1.1 Con ordinanza del 5 gennaio 2012 il Tribunale di Padova – Sezione per il Riesame – rigettava la richiesta di riesame formulata nell’interesse di R. G., indagato per il reato di cui all’art. 3 del D.lvo 74/00, così confermando il decreto di convalida di sequestro emesso dal P.M. presso quel Tribunale in data 16 dicembre 2011.

1.2 Osservava il Tribunale, quanto al fumus commissi delicti che esistevano elementi sufficienti per ritenere concretizzata l’imputazione, sia pure allo stato provvisoria, formulata dal P.M. non solo con riferimento agli elementi costitutivi del reato ipotizzato ma anche in ordine al superamento della c.d. “soglia dl punibilità”; riteneva poi provata la pertinenza delle core rispetto al reato contestato di evasione fiscale.

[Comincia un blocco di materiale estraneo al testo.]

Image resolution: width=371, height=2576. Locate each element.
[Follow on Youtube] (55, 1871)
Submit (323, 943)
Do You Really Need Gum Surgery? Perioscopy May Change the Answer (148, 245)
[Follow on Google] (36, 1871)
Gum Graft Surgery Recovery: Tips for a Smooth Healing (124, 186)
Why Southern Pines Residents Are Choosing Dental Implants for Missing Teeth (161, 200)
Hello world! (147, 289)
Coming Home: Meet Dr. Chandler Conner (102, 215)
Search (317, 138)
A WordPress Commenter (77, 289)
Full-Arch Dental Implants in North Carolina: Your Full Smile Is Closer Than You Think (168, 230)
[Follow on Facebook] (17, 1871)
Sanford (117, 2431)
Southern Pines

1.3 Per l’annullamento del detto provvedimento ricorre l’imputato personalmente deducendo con un primo motivo violazione di legge per erronea applicazione della legge penale, con riferimento alla ritenuta sussistenza del fumus commissi delicti; con un secondo motivo, violazione di legge per insussistenza del rapporto di pertinenzialità rispetto al reato ipotizzato; con un terzo motivo deduce violazione di legge per omessa motivazione anche con riferimento al problema relativo al superamento della c.d. “soglia di punibilità”.

 

CONSIDERATO IN DIRITTO

1. Il ricorso è inammissibile in quanto sostanzialmente incentrato su censure in fatto improponibili in sede di legittimità. Al fine di una migliore comprensione dei termini della vicenda sottoposta all’esame di questa Corte, va detto che in data 16 dicembre 2011 all’esito di indagini che vedano il R. indagato per il reato di cui all’art. 3 del D.L.vo 74/00, il P.M. procedente convalidava il sequestro operato dalla Guardia di Finanza di alcuni beni tra i quali un p.c. di pertinenza di tale C. S.; altro p.c. di pertinenza dello stesso indagato e numerose fatture rintracciate nell’abitazione del R. La contestazione del reato fiscale ipotizzato dal P.M originava dal presupposto che sul c/c intestato alla signora C. (collaboratrice domestica dell’indagato), sarebbero affluite consistenti somme di denaro per un ammontare di € 284.902,00 riconducibili all’imputato, ed aventi causali diverse rispetto a quelle lecite indicate dall’indagato. Tali somme venivano ritenute invece provento del reato di evasione fiscale in relazione alla compravendita di prodotti farmacologici ad uso dermatologico e la documentazione contabile prodotta dall’indagato non veniva ritenuta sufficiente a smentire tale assunto. Ricordava poi il Tribunale che la somma affluita su conto corrente intestato a terza persona ma riconducibile all’indagato, per il suo notevole importo superava I- allo stato delle indagini – la c.d. soglia di punibilità. Quanto al rapporto pertinenziale tra le cose sequestrate (in particolare il p.c. di proprietà di C. S.) il Tribunale lo riteneva sussistente al pari del rapporto intercorrente tra l’altro p.c., di proprietà dell’indagato ed il reato fiscale in considerazione della documentazione archiviata telepaticamente verosimilmente contenuta nei due computers. Ed altrettanto riteneva il Tribunale con riferimento ai rapporto pertinenziale tra la restante documentazione sequestrata e il reato ipotizzato proprio perché necessaria “per verificare il complesso dei rapporti commerciali intrattenuti dall’indagato ed il carattere effettivo e/o fittizio degli stessi” (pag. 4 del provvedimento impugnato).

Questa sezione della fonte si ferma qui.